>>

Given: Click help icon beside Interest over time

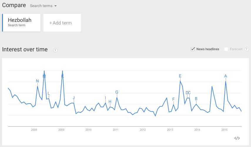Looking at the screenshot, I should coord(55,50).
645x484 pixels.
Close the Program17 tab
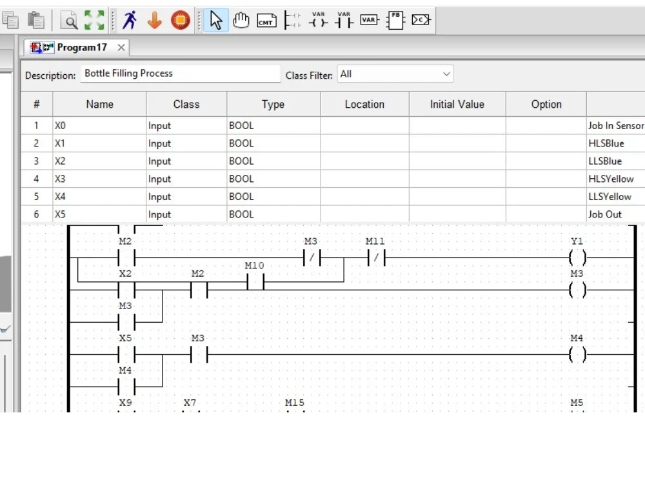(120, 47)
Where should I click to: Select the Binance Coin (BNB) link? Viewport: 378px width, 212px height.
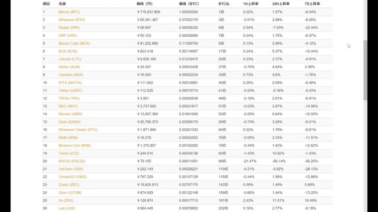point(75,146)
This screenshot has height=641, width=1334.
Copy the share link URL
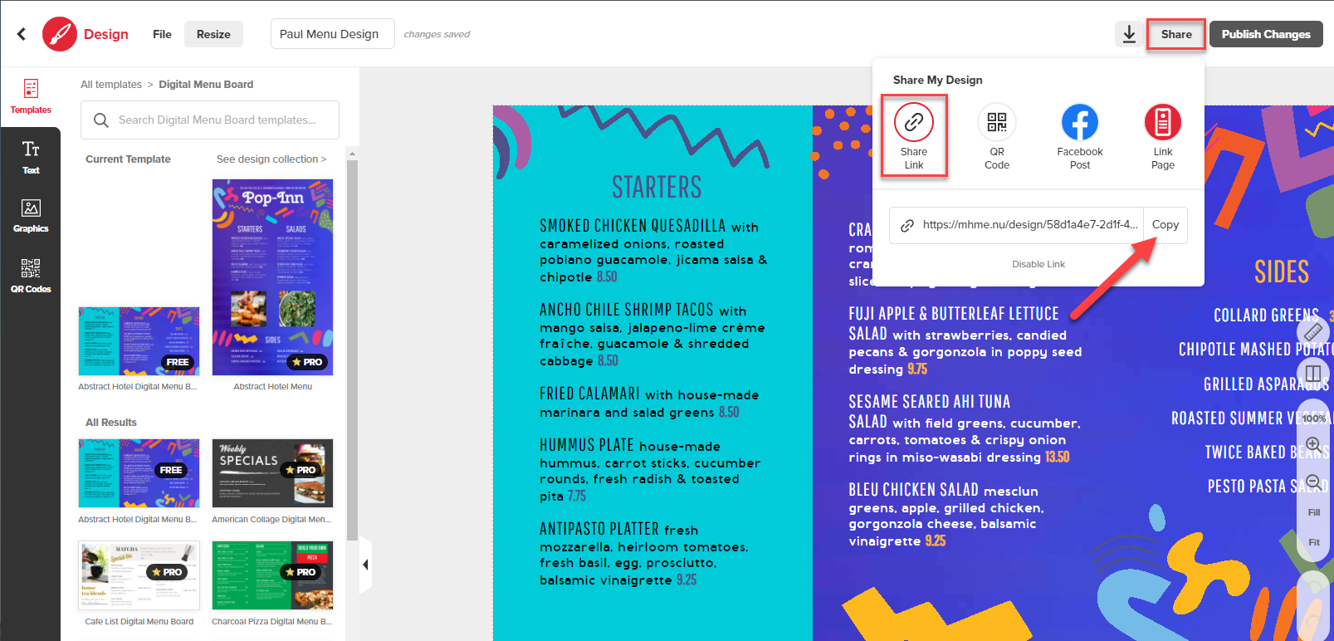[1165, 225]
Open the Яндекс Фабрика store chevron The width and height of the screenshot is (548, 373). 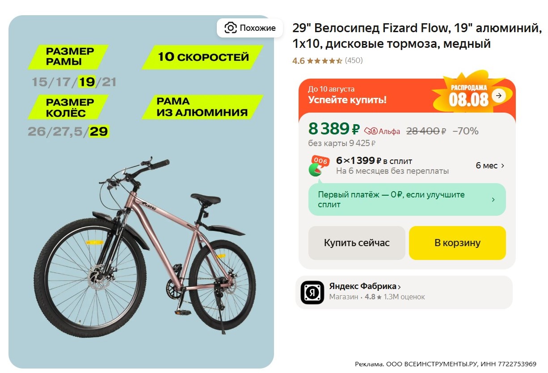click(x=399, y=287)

<<
>>

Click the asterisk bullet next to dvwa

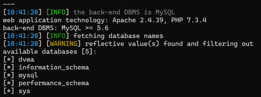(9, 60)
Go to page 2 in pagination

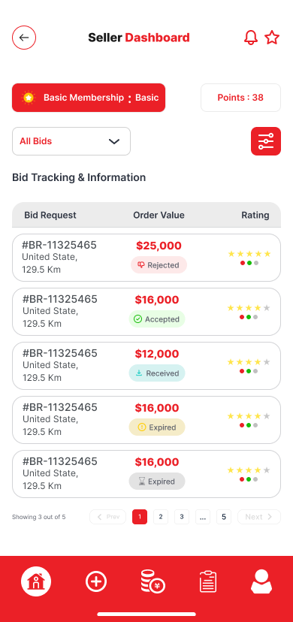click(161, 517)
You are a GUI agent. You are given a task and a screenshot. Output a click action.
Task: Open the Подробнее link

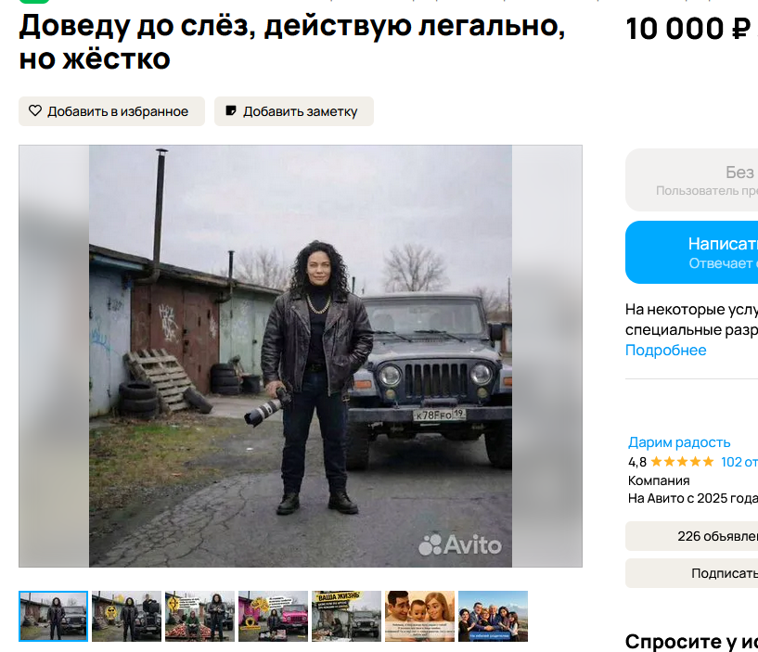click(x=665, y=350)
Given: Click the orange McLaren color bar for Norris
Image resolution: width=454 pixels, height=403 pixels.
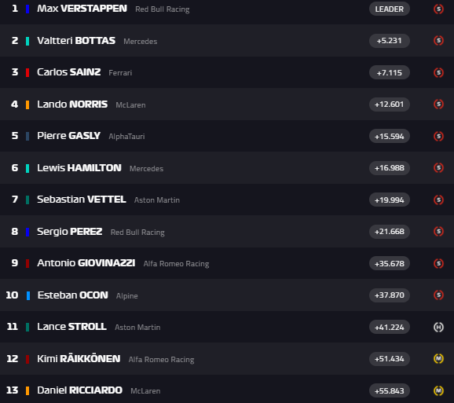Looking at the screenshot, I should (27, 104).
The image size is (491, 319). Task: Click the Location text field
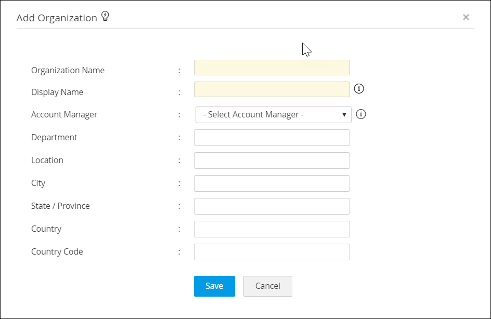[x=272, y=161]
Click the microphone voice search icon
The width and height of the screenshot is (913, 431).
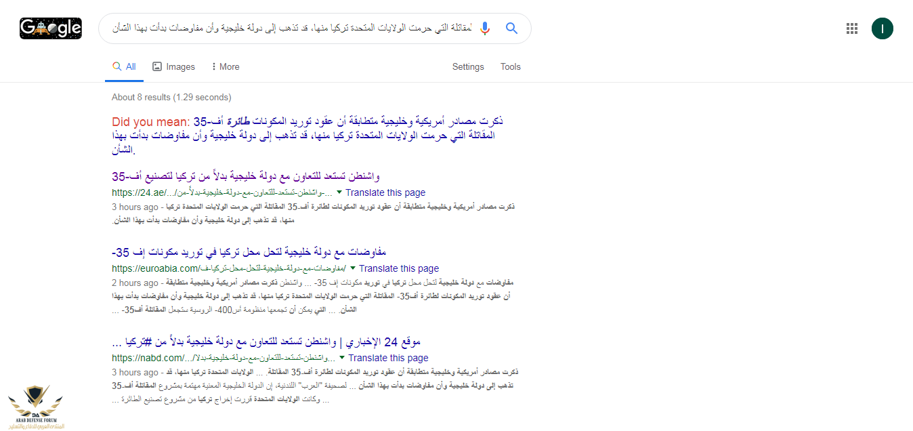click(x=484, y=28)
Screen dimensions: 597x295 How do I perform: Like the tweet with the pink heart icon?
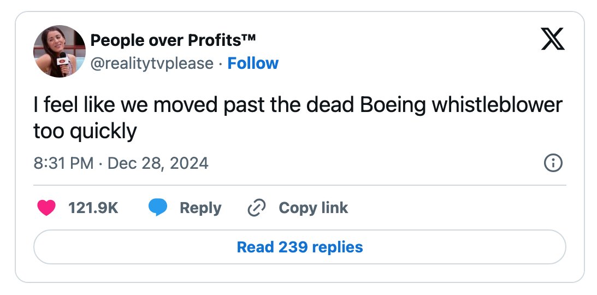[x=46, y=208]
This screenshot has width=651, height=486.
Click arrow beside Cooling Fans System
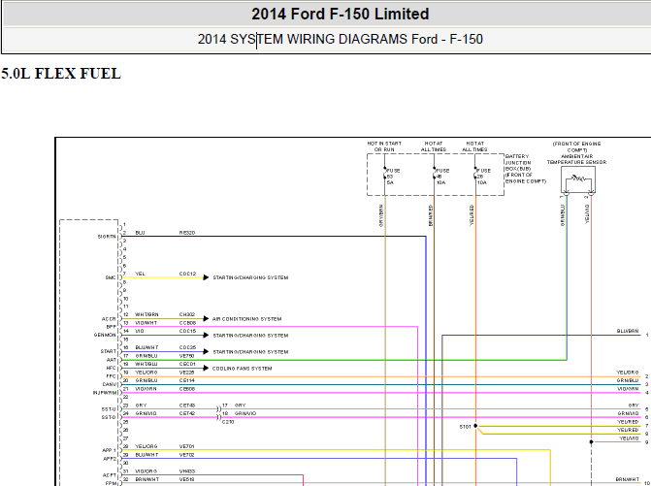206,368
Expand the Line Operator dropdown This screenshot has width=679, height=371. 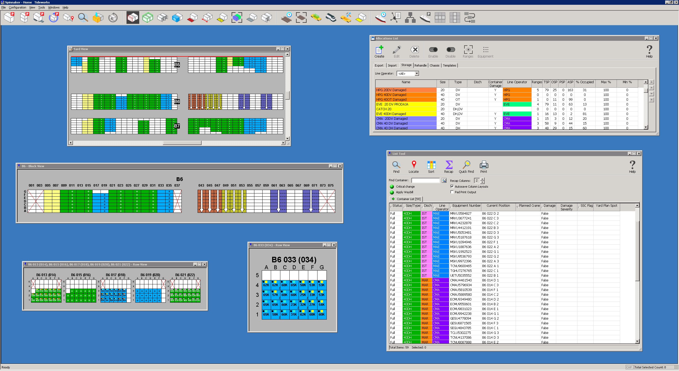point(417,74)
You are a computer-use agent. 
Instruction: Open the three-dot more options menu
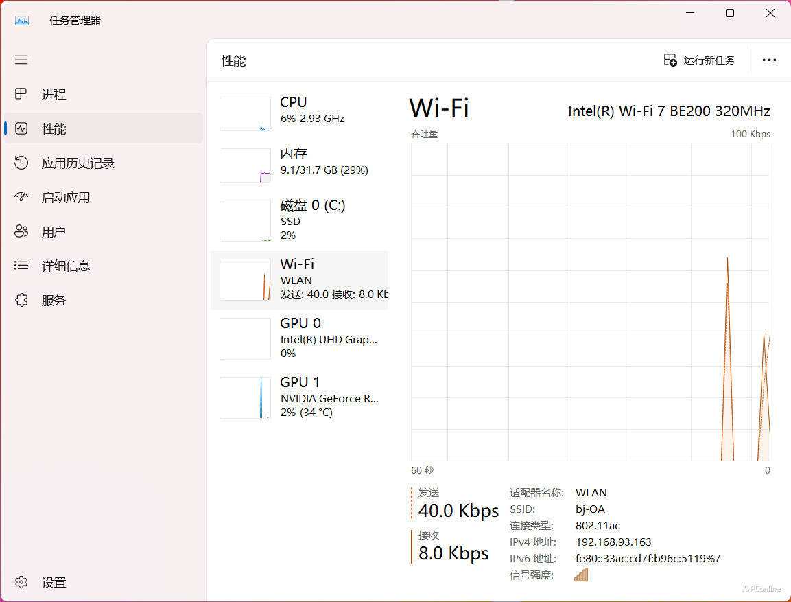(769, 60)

<<
>>

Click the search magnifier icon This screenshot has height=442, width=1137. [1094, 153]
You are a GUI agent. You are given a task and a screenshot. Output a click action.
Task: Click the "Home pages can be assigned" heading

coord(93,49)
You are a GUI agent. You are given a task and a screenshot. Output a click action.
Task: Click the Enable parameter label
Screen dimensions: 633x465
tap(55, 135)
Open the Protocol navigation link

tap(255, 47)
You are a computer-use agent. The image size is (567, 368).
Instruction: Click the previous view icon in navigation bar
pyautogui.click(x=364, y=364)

<<

#### Task description
Quote the items between the line containing "Click the search" and the line containing "pyautogui.click(x=364, y=364)", inclusive, reproducing each line precisely as it stands.

#### Task answer
Click the search magnifier icon This screenshot has height=442, width=1137. [1094, 153]
You are a GUI agent. You are given a task and a screenshot. Output a click action.
Task: Click the "Home pages can be assigned" heading

coord(93,49)
You are a GUI agent. You are given a task and a screenshot. Output a click action.
Task: Click the Enable parameter label
Screen dimensions: 633x465
tap(55, 135)
Open the Protocol navigation link

tap(255, 47)
You are a computer-use agent. The image size is (567, 368).
Instruction: Click the previous view icon in navigation bar
pyautogui.click(x=364, y=364)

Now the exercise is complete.